On trial eve, Alabama man wins dismissal in wife’s cold case murder as another man confesses

An Alabama man won’t face trial for his wife’s cold case murder nearly 30 years ago—after another man confessed.

Prosecutors had been preparing to try Carl Harris Jr., of Ozark, for his wife’s 1990 killing for more than three years.
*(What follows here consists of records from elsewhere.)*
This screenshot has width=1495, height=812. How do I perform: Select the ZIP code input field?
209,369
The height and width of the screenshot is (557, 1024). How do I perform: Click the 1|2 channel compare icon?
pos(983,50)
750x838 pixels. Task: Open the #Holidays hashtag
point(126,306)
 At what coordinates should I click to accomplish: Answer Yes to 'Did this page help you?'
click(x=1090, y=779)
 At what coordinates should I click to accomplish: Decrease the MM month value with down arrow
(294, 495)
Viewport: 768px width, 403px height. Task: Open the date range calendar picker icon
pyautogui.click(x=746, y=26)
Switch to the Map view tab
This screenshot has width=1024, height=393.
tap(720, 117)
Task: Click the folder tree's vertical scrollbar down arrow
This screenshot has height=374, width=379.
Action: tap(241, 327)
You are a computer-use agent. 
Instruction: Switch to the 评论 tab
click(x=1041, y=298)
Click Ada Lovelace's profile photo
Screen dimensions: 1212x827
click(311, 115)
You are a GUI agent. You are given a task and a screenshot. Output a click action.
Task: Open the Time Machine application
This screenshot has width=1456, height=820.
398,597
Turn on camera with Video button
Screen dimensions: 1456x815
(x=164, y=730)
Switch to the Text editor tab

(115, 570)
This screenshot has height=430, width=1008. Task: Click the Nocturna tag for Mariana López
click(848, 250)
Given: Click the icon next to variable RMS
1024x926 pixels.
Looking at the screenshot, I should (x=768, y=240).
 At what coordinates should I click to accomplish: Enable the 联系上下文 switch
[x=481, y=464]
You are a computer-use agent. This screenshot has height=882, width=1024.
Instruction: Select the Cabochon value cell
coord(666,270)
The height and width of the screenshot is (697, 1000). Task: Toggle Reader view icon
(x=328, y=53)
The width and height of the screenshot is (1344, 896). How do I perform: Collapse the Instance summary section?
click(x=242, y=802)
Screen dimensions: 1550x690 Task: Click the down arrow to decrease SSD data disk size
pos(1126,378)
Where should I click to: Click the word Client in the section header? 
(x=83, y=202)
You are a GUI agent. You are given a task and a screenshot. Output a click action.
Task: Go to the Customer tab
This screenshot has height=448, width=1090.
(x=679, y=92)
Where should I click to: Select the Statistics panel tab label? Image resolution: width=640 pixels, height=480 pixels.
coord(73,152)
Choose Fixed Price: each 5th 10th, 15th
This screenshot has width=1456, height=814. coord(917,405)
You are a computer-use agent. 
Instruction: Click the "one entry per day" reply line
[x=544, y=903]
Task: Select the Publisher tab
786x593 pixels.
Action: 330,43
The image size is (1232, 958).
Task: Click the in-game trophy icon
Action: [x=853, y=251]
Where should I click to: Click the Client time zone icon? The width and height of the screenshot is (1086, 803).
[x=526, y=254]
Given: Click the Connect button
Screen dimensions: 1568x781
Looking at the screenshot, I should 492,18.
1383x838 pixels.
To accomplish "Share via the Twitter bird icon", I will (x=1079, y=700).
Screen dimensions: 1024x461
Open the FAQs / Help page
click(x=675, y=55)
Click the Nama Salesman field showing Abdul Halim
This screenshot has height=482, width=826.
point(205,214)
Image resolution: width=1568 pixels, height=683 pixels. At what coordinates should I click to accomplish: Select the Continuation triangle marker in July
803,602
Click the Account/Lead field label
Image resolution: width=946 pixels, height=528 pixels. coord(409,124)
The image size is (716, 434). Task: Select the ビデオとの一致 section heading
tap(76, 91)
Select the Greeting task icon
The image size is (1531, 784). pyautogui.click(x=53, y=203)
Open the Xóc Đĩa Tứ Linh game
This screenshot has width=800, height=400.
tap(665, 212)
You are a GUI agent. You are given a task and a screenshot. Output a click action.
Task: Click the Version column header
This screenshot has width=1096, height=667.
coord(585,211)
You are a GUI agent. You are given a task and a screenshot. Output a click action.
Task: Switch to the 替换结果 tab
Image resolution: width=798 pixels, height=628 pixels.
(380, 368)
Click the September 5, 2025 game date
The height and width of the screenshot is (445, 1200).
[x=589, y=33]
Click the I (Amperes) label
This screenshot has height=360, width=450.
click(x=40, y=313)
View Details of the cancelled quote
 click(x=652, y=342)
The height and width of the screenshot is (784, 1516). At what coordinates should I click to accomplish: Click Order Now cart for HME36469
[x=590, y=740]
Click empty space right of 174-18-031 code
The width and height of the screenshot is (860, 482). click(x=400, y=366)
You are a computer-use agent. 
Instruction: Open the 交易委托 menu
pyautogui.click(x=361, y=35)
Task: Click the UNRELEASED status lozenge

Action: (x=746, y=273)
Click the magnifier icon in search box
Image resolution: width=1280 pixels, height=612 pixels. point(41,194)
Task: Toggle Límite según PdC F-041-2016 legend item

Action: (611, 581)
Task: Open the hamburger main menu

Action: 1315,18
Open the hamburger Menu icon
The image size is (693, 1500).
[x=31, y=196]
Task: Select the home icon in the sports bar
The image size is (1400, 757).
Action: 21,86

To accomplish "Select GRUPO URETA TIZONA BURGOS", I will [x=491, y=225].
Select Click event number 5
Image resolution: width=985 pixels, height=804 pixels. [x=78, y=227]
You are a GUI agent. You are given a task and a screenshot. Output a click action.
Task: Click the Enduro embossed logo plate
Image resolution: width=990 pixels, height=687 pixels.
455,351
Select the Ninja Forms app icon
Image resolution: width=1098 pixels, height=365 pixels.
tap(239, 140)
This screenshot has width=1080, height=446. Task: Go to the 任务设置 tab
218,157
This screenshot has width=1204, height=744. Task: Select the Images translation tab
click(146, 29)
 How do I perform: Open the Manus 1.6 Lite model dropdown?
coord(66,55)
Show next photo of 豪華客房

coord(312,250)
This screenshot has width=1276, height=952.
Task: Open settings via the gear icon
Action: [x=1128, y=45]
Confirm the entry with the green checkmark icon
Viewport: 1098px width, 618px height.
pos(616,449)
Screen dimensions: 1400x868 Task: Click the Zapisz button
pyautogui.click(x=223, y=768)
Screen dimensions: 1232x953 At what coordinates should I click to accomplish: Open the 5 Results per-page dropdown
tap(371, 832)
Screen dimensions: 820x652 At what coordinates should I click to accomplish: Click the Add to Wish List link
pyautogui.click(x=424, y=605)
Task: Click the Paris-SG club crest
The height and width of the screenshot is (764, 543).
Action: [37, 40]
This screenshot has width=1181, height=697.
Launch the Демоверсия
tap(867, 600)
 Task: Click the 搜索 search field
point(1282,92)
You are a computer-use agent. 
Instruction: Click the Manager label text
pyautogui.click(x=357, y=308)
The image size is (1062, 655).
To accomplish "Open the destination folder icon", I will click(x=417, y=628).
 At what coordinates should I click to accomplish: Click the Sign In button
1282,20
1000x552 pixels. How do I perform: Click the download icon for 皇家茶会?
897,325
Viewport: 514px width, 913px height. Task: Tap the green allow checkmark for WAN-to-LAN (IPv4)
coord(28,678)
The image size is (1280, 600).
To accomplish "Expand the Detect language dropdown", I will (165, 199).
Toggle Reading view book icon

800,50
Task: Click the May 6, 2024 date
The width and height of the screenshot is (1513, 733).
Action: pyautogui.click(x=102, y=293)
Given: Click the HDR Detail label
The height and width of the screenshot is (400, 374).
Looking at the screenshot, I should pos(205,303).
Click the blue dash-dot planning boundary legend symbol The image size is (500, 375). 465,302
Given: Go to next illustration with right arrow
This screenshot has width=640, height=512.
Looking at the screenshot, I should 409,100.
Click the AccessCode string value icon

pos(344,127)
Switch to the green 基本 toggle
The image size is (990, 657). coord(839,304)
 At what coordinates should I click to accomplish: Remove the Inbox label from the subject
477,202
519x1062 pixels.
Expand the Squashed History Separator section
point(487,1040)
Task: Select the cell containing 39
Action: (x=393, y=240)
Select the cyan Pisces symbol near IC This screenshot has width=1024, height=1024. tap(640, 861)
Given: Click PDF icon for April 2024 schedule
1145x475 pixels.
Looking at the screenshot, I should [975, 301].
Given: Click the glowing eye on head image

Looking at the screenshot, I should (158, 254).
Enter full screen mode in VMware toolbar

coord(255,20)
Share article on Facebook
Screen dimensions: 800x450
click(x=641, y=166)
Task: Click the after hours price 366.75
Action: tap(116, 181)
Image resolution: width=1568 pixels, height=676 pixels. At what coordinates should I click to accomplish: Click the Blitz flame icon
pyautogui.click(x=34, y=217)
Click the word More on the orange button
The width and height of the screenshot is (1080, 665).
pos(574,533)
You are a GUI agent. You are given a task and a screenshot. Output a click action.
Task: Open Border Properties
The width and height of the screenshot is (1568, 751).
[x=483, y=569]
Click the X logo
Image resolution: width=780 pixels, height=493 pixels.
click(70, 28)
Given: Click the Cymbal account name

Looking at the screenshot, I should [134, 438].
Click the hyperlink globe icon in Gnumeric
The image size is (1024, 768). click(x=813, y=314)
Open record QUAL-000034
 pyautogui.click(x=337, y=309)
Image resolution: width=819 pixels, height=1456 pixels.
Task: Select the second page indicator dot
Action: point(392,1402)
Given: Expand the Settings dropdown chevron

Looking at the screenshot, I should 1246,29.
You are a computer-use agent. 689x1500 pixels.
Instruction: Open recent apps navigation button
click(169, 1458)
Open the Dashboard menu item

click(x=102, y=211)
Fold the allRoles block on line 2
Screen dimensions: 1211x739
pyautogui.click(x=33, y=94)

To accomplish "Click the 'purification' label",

The trial was set to start for Monday. Harris turned 55 that day.

But the case unraveled Sunday with 54-year-old ex-con Jeff Beasley’s admission that he killed Harris’ wife, not Harris, the Dothan Eagle reported.

The paper described the dismissal of the case against Harris and the arrest of Beasley as a stunning turn of events.

Dale County District Attorney Kirk Adams speaks about dropping murder charges against Carl Harris Jr. for the 1990 death of his wife during a news conference at Ozark City Hall, Ala., Monday, Jan. 13, 2020. Also shown are Jordan Davis, from right, Michael Bryant and Jimmy Culbreth. (Jay Hare/Dothan Eagle via AP)

Dale County District Attorney Kirk Adams speaks about dropping murder charges against Carl Harris Jr. for the 1990 death of his wife during a news conference at Ozark City Hall, Ala., Monday, Jan. 13, 2020. Also shown are Jordan Davis, from right, Michael Bryant and Jimmy Culbreth. (Jay Hare/Dothan Eagle via AP)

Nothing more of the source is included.